**Job**:
Return each of the rows below word for word, with nothing changed, left out, or added.

**Exercise material**:

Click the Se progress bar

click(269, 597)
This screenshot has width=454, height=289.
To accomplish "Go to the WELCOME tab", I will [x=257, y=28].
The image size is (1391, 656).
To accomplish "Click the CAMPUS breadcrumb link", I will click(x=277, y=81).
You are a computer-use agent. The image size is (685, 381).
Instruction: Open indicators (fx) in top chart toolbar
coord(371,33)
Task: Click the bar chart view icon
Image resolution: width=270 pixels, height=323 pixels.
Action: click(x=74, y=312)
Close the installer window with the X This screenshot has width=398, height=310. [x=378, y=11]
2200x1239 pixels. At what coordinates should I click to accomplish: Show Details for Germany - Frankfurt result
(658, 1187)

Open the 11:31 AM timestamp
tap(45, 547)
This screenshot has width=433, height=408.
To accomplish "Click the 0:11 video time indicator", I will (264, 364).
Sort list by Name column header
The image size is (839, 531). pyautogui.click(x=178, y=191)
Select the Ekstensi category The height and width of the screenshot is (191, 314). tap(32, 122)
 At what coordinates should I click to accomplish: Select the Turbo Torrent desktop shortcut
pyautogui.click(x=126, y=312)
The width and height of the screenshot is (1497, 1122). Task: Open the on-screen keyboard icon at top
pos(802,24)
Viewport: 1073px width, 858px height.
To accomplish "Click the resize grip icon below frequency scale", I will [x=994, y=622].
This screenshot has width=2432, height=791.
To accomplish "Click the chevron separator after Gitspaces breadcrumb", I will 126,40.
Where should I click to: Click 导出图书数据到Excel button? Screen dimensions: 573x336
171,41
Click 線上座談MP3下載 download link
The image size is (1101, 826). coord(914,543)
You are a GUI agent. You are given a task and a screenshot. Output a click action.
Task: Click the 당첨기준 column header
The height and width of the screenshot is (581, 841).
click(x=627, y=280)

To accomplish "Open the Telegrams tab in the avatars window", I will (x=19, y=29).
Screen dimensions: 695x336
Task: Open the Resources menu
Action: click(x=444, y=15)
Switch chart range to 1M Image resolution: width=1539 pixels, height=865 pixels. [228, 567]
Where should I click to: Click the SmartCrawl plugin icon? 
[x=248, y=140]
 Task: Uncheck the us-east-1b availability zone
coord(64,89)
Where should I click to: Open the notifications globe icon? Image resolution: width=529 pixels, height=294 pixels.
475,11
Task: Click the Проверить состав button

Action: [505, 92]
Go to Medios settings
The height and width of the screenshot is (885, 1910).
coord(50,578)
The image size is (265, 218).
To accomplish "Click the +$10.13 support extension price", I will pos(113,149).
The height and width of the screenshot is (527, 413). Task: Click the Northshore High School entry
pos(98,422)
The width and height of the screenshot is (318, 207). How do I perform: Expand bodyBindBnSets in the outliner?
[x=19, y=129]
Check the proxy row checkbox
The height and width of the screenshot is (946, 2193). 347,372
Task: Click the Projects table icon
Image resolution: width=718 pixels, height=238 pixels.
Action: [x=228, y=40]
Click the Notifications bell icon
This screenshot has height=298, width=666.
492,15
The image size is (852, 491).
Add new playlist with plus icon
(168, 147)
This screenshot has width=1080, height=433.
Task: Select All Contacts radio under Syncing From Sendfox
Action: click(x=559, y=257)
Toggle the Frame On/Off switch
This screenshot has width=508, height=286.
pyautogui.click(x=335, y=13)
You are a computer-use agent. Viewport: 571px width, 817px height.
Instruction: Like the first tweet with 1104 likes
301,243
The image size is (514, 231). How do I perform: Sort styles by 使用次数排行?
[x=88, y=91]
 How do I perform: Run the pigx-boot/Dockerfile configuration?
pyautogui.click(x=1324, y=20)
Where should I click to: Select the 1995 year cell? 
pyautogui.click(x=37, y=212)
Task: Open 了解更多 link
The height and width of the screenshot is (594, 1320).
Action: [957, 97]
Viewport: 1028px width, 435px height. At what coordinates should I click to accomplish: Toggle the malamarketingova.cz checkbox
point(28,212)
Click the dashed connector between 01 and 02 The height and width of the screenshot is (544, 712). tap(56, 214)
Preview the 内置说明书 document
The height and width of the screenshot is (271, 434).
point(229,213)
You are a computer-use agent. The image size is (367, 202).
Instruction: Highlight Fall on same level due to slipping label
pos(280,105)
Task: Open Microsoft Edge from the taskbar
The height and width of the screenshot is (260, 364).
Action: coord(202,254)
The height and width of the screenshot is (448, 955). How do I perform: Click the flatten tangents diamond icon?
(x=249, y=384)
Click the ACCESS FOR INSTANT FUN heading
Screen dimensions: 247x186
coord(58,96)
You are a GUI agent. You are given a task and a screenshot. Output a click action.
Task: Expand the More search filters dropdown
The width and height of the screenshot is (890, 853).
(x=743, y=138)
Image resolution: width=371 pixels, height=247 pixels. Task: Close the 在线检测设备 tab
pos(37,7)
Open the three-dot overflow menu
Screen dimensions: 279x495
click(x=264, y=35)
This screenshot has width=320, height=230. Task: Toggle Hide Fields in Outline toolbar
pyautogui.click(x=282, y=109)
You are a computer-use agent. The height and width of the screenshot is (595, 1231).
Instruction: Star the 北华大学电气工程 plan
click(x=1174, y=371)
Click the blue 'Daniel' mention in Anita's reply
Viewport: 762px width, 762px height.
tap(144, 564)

**Exercise output**:
Click the Se progress bar

click(269, 597)
This screenshot has width=454, height=289.
To accomplish "Go to the WELCOME tab", I will [x=257, y=28].
The image size is (1391, 656).
To accomplish "Click the CAMPUS breadcrumb link", I will click(x=277, y=81).
You are a computer-use agent. The image size is (685, 381).
Instruction: Open indicators (fx) in top chart toolbar
coord(371,33)
Task: Click the bar chart view icon
Image resolution: width=270 pixels, height=323 pixels.
Action: click(x=74, y=312)
Close the installer window with the X This screenshot has width=398, height=310. [x=378, y=11]
2200x1239 pixels. At what coordinates should I click to accomplish: Show Details for Germany - Frankfurt result
(658, 1187)

Open the 11:31 AM timestamp
tap(45, 547)
This screenshot has width=433, height=408.
To accomplish "Click the 0:11 video time indicator", I will (264, 364).
Sort list by Name column header
The image size is (839, 531). pyautogui.click(x=178, y=191)
Select the Ekstensi category The height and width of the screenshot is (191, 314). tap(32, 122)
 At what coordinates should I click to accomplish: Select the Turbo Torrent desktop shortcut
pyautogui.click(x=126, y=312)
The width and height of the screenshot is (1497, 1122). Task: Open the on-screen keyboard icon at top
pos(802,24)
Viewport: 1073px width, 858px height.
To accomplish "Click the resize grip icon below frequency scale", I will [x=994, y=622].
This screenshot has width=2432, height=791.
To accomplish "Click the chevron separator after Gitspaces breadcrumb", I will 126,40.
Where should I click to: Click 导出图书数据到Excel button? Screen dimensions: 573x336
171,41
Click 線上座談MP3下載 download link
The image size is (1101, 826). coord(914,543)
You are a GUI agent. You are given a task and a screenshot. Output a click action.
Task: Click the 당첨기준 column header
The height and width of the screenshot is (581, 841).
click(x=627, y=280)

To accomplish "Open the Telegrams tab in the avatars window", I will (x=19, y=29).
Screen dimensions: 695x336
Task: Open the Resources menu
Action: click(x=444, y=15)
Switch chart range to 1M Image resolution: width=1539 pixels, height=865 pixels. [228, 567]
Where should I click to: Click the SmartCrawl plugin icon? 
[x=248, y=140]
 Task: Uncheck the us-east-1b availability zone
coord(64,89)
Where should I click to: Open the notifications globe icon? Image resolution: width=529 pixels, height=294 pixels.
475,11
Task: Click the Проверить состав button

Action: [505, 92]
Go to Medios settings
The height and width of the screenshot is (885, 1910).
coord(50,578)
The image size is (265, 218).
To accomplish "Click the +$10.13 support extension price", I will pos(113,149).
The height and width of the screenshot is (527, 413). Task: Click the Northshore High School entry
pos(98,422)
The width and height of the screenshot is (318, 207). How do I perform: Expand bodyBindBnSets in the outliner?
[x=19, y=129]
Check the proxy row checkbox
The height and width of the screenshot is (946, 2193). 347,372
Task: Click the Projects table icon
Image resolution: width=718 pixels, height=238 pixels.
Action: [x=228, y=40]
Click the Notifications bell icon
This screenshot has height=298, width=666.
492,15
The image size is (852, 491).
Add new playlist with plus icon
(168, 147)
This screenshot has width=1080, height=433.
Task: Select All Contacts radio under Syncing From Sendfox
Action: click(x=559, y=257)
Toggle the Frame On/Off switch
This screenshot has width=508, height=286.
pyautogui.click(x=335, y=13)
You are a computer-use agent. Viewport: 571px width, 817px height.
Instruction: Like the first tweet with 1104 likes
301,243
The image size is (514, 231). How do I perform: Sort styles by 使用次数排行?
[x=88, y=91]
 How do I perform: Run the pigx-boot/Dockerfile configuration?
pyautogui.click(x=1324, y=20)
Where should I click to: Select the 1995 year cell? 
pyautogui.click(x=37, y=212)
Task: Open 了解更多 link
The height and width of the screenshot is (594, 1320).
Action: [957, 97]
Viewport: 1028px width, 435px height. At what coordinates should I click to accomplish: Toggle the malamarketingova.cz checkbox
point(28,212)
Click the dashed connector between 01 and 02 The height and width of the screenshot is (544, 712). tap(56, 214)
Preview the 内置说明书 document
The height and width of the screenshot is (271, 434).
point(229,213)
You are a computer-use agent. The image size is (367, 202).
Instruction: Highlight Fall on same level due to slipping label
pos(280,105)
Task: Open Microsoft Edge from the taskbar
The height and width of the screenshot is (260, 364).
Action: coord(202,254)
The height and width of the screenshot is (448, 955). How do I perform: Click the flatten tangents diamond icon?
(x=249, y=384)
Click the ACCESS FOR INSTANT FUN heading
Screen dimensions: 247x186
coord(58,96)
You are a GUI agent. You are given a task and a screenshot. Output a click action.
Task: Expand the More search filters dropdown
The width and height of the screenshot is (890, 853).
(x=743, y=138)
Image resolution: width=371 pixels, height=247 pixels. Task: Close the 在线检测设备 tab
pos(37,7)
Open the three-dot overflow menu
Screen dimensions: 279x495
click(x=264, y=35)
This screenshot has width=320, height=230. Task: Toggle Hide Fields in Outline toolbar
pyautogui.click(x=282, y=109)
You are a computer-use agent. The height and width of the screenshot is (595, 1231).
Instruction: Star the 北华大学电气工程 plan
click(x=1174, y=371)
Click the blue 'Daniel' mention in Anita's reply
Viewport: 762px width, 762px height.
tap(144, 564)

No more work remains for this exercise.